In a new studypublished in the scientific journal Nature Metabolism, these researchers have shown for the first time the biochemical change responsible for the development of the disease…and how to block that process to stop the progression of the disease.
The new analysis part of a change in the brain of patients with this diseasedescribed for the first time in the 80s of the last century, and the probability that it is behind its activation.
Problems have been identified in specific neurons in the brain, called iSPN neurons, the first affected by the disease. This triggers an imbalance in dopamine levels, by losing important signaling, derived from the activation of the TrkB neurotrophin receptor. This imbalance is related to the first symptoms, such as involuntary movements.
Before symptoms
The scientists began by looking at laboratory mice that lacked the normal function of these neurons due to alterations in TrkB, and saw that they had excessively high dopamine levelswhich caused hyperactivity. This change occurred before there were visible symptoms of the disease.

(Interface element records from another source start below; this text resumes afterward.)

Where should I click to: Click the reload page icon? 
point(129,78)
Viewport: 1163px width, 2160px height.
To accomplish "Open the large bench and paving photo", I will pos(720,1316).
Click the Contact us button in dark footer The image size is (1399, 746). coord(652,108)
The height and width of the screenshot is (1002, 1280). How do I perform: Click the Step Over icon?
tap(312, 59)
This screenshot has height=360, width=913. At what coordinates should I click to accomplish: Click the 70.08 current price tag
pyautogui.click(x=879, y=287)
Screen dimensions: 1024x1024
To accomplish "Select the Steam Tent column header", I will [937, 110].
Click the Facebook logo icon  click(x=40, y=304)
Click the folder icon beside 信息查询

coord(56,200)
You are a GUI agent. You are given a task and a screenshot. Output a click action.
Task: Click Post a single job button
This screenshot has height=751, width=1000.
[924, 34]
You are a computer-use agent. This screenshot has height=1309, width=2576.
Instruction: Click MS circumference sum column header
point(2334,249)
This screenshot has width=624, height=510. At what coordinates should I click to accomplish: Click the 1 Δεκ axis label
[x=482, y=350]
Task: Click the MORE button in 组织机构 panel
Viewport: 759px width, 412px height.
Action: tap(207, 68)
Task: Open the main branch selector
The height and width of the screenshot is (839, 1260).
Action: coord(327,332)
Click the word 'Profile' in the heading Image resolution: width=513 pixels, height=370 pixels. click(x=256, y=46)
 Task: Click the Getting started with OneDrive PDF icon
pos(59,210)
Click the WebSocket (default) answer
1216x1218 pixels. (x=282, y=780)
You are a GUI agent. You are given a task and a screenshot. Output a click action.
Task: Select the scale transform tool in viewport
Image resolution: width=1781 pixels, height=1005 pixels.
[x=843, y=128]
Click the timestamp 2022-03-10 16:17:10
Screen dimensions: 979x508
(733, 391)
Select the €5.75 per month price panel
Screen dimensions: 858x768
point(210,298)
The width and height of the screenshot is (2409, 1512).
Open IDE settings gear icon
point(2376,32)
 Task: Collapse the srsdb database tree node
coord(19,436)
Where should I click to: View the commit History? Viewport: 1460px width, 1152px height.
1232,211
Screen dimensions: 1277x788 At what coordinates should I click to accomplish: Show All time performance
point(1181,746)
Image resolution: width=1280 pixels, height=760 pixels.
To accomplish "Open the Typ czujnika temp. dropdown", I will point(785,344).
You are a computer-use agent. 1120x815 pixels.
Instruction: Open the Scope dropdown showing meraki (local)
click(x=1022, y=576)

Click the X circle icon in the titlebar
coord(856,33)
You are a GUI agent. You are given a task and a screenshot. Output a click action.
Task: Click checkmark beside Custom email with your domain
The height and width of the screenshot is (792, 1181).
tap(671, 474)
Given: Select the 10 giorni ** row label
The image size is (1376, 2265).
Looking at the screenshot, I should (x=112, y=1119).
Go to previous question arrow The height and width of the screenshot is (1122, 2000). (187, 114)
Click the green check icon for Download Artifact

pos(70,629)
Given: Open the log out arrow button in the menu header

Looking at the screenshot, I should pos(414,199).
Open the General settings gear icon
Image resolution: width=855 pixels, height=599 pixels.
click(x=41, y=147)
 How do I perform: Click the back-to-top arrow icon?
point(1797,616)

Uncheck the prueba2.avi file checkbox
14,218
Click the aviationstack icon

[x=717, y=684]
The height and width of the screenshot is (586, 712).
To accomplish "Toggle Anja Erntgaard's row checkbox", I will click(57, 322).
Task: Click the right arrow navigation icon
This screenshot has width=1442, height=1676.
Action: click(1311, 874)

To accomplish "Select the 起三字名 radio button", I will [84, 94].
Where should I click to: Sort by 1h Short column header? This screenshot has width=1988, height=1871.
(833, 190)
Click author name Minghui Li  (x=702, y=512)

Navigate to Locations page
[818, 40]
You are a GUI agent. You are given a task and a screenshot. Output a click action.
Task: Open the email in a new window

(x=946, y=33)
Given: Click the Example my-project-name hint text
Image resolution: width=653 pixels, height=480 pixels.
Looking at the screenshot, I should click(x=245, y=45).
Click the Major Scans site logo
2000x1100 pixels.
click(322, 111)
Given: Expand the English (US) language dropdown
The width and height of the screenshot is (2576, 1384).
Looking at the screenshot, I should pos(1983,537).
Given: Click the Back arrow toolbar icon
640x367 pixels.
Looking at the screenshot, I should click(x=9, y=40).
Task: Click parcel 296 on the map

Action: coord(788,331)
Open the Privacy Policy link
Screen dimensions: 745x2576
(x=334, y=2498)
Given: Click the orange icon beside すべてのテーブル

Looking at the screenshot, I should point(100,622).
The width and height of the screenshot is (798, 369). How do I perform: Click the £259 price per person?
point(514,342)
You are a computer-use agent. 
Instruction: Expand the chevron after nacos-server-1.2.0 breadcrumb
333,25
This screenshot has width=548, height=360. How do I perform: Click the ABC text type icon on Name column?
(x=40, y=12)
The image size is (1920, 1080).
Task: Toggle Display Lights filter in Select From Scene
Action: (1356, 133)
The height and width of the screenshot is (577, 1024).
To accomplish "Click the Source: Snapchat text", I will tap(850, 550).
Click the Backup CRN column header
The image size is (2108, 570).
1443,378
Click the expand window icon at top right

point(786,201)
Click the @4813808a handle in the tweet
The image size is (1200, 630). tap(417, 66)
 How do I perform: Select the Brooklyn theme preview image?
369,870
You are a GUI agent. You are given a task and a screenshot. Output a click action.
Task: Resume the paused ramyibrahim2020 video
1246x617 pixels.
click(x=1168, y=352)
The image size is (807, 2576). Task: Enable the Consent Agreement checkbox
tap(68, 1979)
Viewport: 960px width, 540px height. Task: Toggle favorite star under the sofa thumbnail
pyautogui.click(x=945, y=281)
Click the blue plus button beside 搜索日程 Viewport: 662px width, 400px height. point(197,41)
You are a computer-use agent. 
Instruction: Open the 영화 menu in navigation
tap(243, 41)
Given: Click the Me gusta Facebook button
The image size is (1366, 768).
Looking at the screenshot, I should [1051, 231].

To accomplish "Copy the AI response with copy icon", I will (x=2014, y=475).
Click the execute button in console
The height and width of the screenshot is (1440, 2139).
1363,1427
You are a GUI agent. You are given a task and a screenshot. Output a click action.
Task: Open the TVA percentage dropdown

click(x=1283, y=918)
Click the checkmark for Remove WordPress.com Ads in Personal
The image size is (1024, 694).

They also saw that a protein called GST02 plays an important role in regulating dopamine levelsto. By selectively reducing the activity of this protein, they were able to prevent alterations in dopamine and avoid the presentation of symptoms in the guinea pigs.
Lead researcher Liliana Minichiello, professor of cellular and molecular neuroscience in the department of pharmacology at the University of Oxford, said: ‘The big problem with Huntington’s disease is that By the time symptoms develop, much of the damage has already been done “And that is why it is essential that we understand the changes that occur before the disease develops if we want to discover effective therapies.”
This research is the first that has identified a specific chemical change, unique in the development of Huntington’s disease, which offers the possibility of developing new diagnostic tests to know the initial changes associated with it, before irreparable damage occurs.
«Understanding these initial changes provides fundamental knowledge about how the disease progresses.and this knowledge can help us develop preventive therapies that maintain the balance of dopamine levels and delay the progression of the disease,” he added.
Yaseen Malik, first author of the article published in Nature Metabolism, adds: “Despite our reasonable understanding of its pathophysiology (the physical processes that explain the disease) Huntington’s disease remains without a cure, which highlights the importance of obtaining diagnostic and therapeutic interventions prior to the presentation of symptomsand this study is a step in that direction.